Director - SOX Control Effectiveness Testing Lead :: Investment Bank :: Pune

Description:

- The primary objective of the role is to lead and direct the performance and delivery of the IT Control Effectiveness Testing service, covering the end-to-end IT controls testing lifecycle from approach and scope definition, through effectiveness testing, to development of remediation plans and reporting. It will require the creation of a new outstanding capability that builds on existing technology control testing elsewhere within the Bank.

- The service also includes the performance, management and reporting of the outcomes from independent thematic reviews. This includes liaising with senior leadership across the IT, CTOO and Finance organizations globally, and external assurance providers and audit teams.

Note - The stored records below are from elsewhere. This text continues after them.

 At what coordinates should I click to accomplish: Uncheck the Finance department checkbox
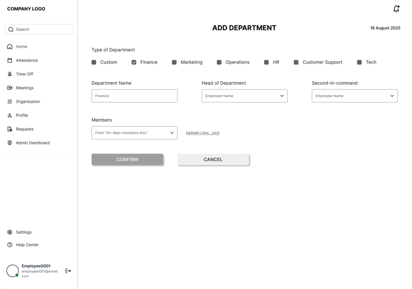click(134, 62)
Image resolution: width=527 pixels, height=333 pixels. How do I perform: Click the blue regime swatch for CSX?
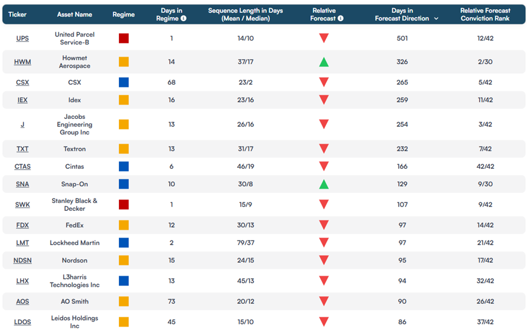click(x=124, y=82)
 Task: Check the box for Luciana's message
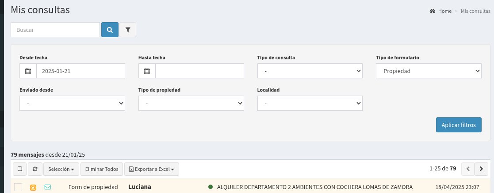18,187
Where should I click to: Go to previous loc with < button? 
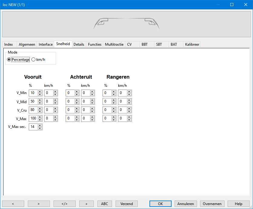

- Additionally, leading the reporting and communication of IT control gaps and thematic issues across the organization to senior leadership and formal governance bodies as well as leading the identification of opportunities for control testing efficiencies (i.e., "test once and use many") and automation in line with the Group Chief Technology and Operations Officer strategy.

We are looking for:

- Proven track record in delivering of IT control effectiveness testing, including SOX and testing relating to other external testing requirements, across any of the three lines of defense (LOD), or as an external auditor, preferably in the Financial Services industry

- Proven experience of engaging and maintaining the relationships with senior partners across IT and CTOO organizations, as well as external assurance providers and auditors, to deliver IT control effectiveness testing to required timeframes

- Consistent track record of setting the strategic direction and approach for a unified testing capability, satisfying multiple internal and external requirements,

- Proven experience managing large-scale, impactful hybrid teams comprising of permanent team members, augmented with resources from third-party providers, to meet demand, as well crafting a career paths and supporting progression for team members

- Experience in communicating control issues and impact to the Board and IT Executive Committee, IT teams and the business across divisions and geographies, helping them understand of the impact of control issues on the broader IT risk and control environment

- Deep understanding of Operational Risk and application and technology control design, IT risk and control frameworks and industry good practice

- Experience in presenting complex issues confidently and concisely to Technology Senior Executives and other key partners using non-technical easily understood language

- Knowledge of IS/IT control frameworks, professional standards, and leading practices including professional qualifications and certifications (e.g. COBiT, ITIL, COSO, CISA etc.)

- A hard-working and with can-do attitude!

- Dedication to fostering an inclusive culture and value diverse perspectives.